> **Material for this exercise**:
--- START ---
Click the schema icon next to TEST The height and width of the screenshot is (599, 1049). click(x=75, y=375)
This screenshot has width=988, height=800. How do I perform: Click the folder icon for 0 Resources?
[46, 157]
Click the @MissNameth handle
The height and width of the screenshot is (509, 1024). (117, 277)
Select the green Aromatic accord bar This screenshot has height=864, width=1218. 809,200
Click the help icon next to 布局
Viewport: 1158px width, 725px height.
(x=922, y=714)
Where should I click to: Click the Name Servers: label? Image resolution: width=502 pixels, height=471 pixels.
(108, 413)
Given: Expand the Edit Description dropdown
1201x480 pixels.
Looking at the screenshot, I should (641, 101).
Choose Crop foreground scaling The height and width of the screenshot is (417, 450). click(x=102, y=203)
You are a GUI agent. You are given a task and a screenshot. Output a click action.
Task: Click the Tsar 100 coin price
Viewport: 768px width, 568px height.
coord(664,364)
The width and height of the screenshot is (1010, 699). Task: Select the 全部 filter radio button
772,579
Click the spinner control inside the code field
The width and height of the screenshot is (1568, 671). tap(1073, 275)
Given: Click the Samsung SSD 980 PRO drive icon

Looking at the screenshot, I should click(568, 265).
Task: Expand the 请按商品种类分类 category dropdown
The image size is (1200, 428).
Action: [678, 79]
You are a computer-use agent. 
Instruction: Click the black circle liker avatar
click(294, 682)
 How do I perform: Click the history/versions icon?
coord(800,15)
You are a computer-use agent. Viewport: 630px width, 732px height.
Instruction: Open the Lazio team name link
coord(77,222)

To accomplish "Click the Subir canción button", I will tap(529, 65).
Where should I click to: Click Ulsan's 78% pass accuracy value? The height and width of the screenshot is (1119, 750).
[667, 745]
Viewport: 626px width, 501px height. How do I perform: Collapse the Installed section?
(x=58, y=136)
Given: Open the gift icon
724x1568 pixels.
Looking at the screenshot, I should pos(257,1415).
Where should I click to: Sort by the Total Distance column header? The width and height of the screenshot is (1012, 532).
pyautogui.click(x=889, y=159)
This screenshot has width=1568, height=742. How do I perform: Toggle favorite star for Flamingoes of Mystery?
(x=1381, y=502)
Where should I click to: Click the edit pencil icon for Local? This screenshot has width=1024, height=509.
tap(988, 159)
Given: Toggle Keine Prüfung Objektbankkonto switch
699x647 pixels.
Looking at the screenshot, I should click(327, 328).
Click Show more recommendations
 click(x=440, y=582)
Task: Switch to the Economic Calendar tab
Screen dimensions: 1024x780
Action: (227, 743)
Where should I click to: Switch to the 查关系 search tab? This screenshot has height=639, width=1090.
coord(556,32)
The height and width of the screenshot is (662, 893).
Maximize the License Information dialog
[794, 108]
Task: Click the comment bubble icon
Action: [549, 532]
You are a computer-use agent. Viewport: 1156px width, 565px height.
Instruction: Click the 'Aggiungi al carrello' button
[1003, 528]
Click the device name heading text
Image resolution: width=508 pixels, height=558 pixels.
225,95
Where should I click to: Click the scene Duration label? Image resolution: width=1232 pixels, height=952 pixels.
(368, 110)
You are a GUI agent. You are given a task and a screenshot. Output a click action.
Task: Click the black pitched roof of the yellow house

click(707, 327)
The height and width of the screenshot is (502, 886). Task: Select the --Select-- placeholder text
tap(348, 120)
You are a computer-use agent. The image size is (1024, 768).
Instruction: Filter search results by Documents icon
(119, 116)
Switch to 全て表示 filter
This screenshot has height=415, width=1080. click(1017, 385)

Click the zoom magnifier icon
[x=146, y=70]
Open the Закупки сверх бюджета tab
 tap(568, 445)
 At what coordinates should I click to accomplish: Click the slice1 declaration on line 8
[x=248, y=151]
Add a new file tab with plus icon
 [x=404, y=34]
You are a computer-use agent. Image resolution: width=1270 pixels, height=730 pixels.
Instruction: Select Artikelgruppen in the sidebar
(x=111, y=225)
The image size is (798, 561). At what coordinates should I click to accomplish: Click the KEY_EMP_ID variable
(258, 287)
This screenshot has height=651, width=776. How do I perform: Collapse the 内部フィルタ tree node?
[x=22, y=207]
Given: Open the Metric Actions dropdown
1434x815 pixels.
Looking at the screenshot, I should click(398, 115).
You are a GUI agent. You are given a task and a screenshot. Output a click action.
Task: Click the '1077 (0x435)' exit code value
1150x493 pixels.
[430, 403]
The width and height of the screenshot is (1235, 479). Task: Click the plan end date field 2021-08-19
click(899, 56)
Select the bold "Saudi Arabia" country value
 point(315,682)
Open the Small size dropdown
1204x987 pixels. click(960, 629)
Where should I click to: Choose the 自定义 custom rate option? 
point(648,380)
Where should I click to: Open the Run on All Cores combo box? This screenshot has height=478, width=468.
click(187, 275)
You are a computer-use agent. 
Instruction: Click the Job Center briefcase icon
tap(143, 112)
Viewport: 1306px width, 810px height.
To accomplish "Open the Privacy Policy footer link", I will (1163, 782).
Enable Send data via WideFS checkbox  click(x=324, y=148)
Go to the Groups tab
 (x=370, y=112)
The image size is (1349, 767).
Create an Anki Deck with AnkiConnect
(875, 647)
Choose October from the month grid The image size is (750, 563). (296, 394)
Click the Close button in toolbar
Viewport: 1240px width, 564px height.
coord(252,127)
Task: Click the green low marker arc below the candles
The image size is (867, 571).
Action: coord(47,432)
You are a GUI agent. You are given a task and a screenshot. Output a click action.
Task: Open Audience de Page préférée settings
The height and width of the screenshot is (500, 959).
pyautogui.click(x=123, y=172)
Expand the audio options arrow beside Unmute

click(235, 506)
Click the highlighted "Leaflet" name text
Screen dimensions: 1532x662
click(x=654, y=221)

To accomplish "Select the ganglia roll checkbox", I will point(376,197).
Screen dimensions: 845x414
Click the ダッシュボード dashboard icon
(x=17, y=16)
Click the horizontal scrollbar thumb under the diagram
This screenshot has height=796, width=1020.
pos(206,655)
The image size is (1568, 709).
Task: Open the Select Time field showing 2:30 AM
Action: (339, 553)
--- END ---
> **Your instructions**: Transcribe the full listing exactly, keeping every word as it is.

> **Answer to the exercise**:
Click the schema icon next to TEST The height and width of the screenshot is (599, 1049). click(x=75, y=375)
This screenshot has width=988, height=800. How do I perform: Click the folder icon for 0 Resources?
[46, 157]
Click the @MissNameth handle
The height and width of the screenshot is (509, 1024). (117, 277)
Select the green Aromatic accord bar This screenshot has height=864, width=1218. 809,200
Click the help icon next to 布局
Viewport: 1158px width, 725px height.
(x=922, y=714)
Where should I click to: Click the Name Servers: label? Image resolution: width=502 pixels, height=471 pixels.
(108, 413)
Given: Expand the Edit Description dropdown
1201x480 pixels.
Looking at the screenshot, I should (641, 101).
Choose Crop foreground scaling The height and width of the screenshot is (417, 450). click(x=102, y=203)
You are a GUI agent. You are given a task and a screenshot. Output a click action.
Task: Click the Tsar 100 coin price
Viewport: 768px width, 568px height.
coord(664,364)
The width and height of the screenshot is (1010, 699). Task: Select the 全部 filter radio button
772,579
Click the spinner control inside the code field
The width and height of the screenshot is (1568, 671). tap(1073, 275)
Given: Click the Samsung SSD 980 PRO drive icon

Looking at the screenshot, I should click(568, 265).
Task: Expand the 请按商品种类分类 category dropdown
The image size is (1200, 428).
Action: [678, 79]
You are a computer-use agent. 
Instruction: Click the black circle liker avatar
click(294, 682)
 How do I perform: Click the history/versions icon?
coord(800,15)
You are a computer-use agent. Viewport: 630px width, 732px height.
Instruction: Open the Lazio team name link
coord(77,222)

To accomplish "Click the Subir canción button", I will tap(529, 65).
Where should I click to: Click Ulsan's 78% pass accuracy value? The height and width of the screenshot is (1119, 750).
[667, 745]
Viewport: 626px width, 501px height. How do I perform: Collapse the Installed section?
(x=58, y=136)
Given: Open the gift icon
724x1568 pixels.
Looking at the screenshot, I should pos(257,1415).
Where should I click to: Sort by the Total Distance column header? The width and height of the screenshot is (1012, 532).
pyautogui.click(x=889, y=159)
This screenshot has width=1568, height=742. How do I perform: Toggle favorite star for Flamingoes of Mystery?
(x=1381, y=502)
Where should I click to: Click the edit pencil icon for Local? This screenshot has width=1024, height=509.
tap(988, 159)
Given: Toggle Keine Prüfung Objektbankkonto switch
699x647 pixels.
Looking at the screenshot, I should click(327, 328).
Click Show more recommendations
 click(x=440, y=582)
Task: Switch to the Economic Calendar tab
Screen dimensions: 1024x780
Action: (227, 743)
Where should I click to: Switch to the 查关系 search tab? This screenshot has height=639, width=1090.
coord(556,32)
The height and width of the screenshot is (662, 893).
Maximize the License Information dialog
[794, 108]
Task: Click the comment bubble icon
Action: [549, 532]
You are a computer-use agent. Viewport: 1156px width, 565px height.
Instruction: Click the 'Aggiungi al carrello' button
[1003, 528]
Click the device name heading text
Image resolution: width=508 pixels, height=558 pixels.
225,95
Where should I click to: Click the scene Duration label? Image resolution: width=1232 pixels, height=952 pixels.
(368, 110)
You are a GUI agent. You are given a task and a screenshot. Output a click action.
Task: Click the black pitched roof of the yellow house

click(707, 327)
The height and width of the screenshot is (502, 886). Task: Select the --Select-- placeholder text
tap(348, 120)
You are a computer-use agent. The image size is (1024, 768).
Instruction: Filter search results by Documents icon
(119, 116)
Switch to 全て表示 filter
This screenshot has height=415, width=1080. click(1017, 385)

Click the zoom magnifier icon
[x=146, y=70]
Open the Закупки сверх бюджета tab
 tap(568, 445)
 At what coordinates should I click to accomplish: Click the slice1 declaration on line 8
[x=248, y=151]
Add a new file tab with plus icon
 [x=404, y=34]
You are a computer-use agent. Image resolution: width=1270 pixels, height=730 pixels.
Instruction: Select Artikelgruppen in the sidebar
(x=111, y=225)
The image size is (798, 561). At what coordinates should I click to accomplish: Click the KEY_EMP_ID variable
(258, 287)
This screenshot has height=651, width=776. How do I perform: Collapse the 内部フィルタ tree node?
[x=22, y=207]
Given: Open the Metric Actions dropdown
1434x815 pixels.
Looking at the screenshot, I should click(398, 115).
You are a GUI agent. You are given a task and a screenshot. Output a click action.
Task: Click the '1077 (0x435)' exit code value
1150x493 pixels.
[430, 403]
The width and height of the screenshot is (1235, 479). Task: Click the plan end date field 2021-08-19
click(899, 56)
Select the bold "Saudi Arabia" country value
 point(315,682)
Open the Small size dropdown
1204x987 pixels. click(960, 629)
Where should I click to: Choose the 自定义 custom rate option? 
point(648,380)
Where should I click to: Open the Run on All Cores combo box? This screenshot has height=478, width=468.
click(187, 275)
You are a computer-use agent. 
Instruction: Click the Job Center briefcase icon
tap(143, 112)
Viewport: 1306px width, 810px height.
To accomplish "Open the Privacy Policy footer link", I will (1163, 782).
Enable Send data via WideFS checkbox  click(x=324, y=148)
Go to the Groups tab
 (x=370, y=112)
The image size is (1349, 767).
Create an Anki Deck with AnkiConnect
(875, 647)
Choose October from the month grid The image size is (750, 563). (296, 394)
Click the Close button in toolbar
Viewport: 1240px width, 564px height.
coord(252,127)
Task: Click the green low marker arc below the candles
The image size is (867, 571).
Action: coord(47,432)
You are a GUI agent. You are given a task and a screenshot. Output a click action.
Task: Open Audience de Page préférée settings
The height and width of the screenshot is (500, 959).
pyautogui.click(x=123, y=172)
Expand the audio options arrow beside Unmute

click(235, 506)
Click the highlighted "Leaflet" name text
Screen dimensions: 1532x662
click(x=654, y=221)

To accomplish "Select the ganglia roll checkbox", I will point(376,197).
Screen dimensions: 845x414
Click the ダッシュボード dashboard icon
(x=17, y=16)
Click the horizontal scrollbar thumb under the diagram
This screenshot has height=796, width=1020.
pos(206,655)
The image size is (1568, 709).
Task: Open the Select Time field showing 2:30 AM
Action: (339, 553)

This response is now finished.